Role of Helix-Helix Interactions in Assembly of the Bacteriorhodopsin Lattice †

The purple membrane of Halobacterium salinarumis a two-dimensional lattice of lipids and the integral membrane protein bacteriorhodopsin (BR). To determine whether helix-helix interactions within the membrane core stabilize this complex, we substituted amino acid residues at the helix-helix interface between BR monomers and examined the assembly of the protein into the lattice. Lattice assembly was demonstrated to fit a cooperative self-assembly model that exhibits a critical concentration in vivo. Using this model as the basis for a quantitative assay of lattice stability, bulky substitutions at the helix - helix interface between BR monomers within the membrane core were shown to be destabilizing, probably due to steric clash. Ala substitutions of two residues at the helix -helix interface also reduced stability, suggesting that the side chains of these residues participate in favorable van der Waals packing interactions. However, the stabilizing interactions were restricted to a small region of the interface, and most of the substitutions had little effect. Thus, the contribution of helix -helix interactions to lattice stability appears limited, and favorable interactions between other regions of neighboring BR monomers or between BR and lipid molecules must also contribute. Many integral membrane proteins must assemble into stable oligomeric complexes to function properly.
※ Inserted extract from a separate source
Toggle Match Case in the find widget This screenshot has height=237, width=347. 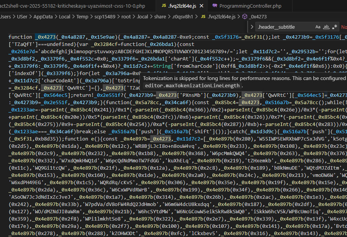(318, 27)
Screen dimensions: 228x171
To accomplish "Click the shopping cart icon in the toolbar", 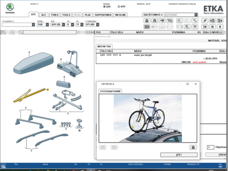I will [x=195, y=26].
A long- standing challenge has been to identify and quantify the noncovalent interactions among lipids, proteins, and their prosthetic groups that drive the assembly of these complexes and maintain their stability (1-6). Due to the unique properties of the membrane, interactions that stabilize membrane protein oligomers may be significantly more complex than those that stabilize water-soluble proteins. These interactions remain poorly understood, in part because of the difficulty of measuring protein association in the lipid bilayer (4).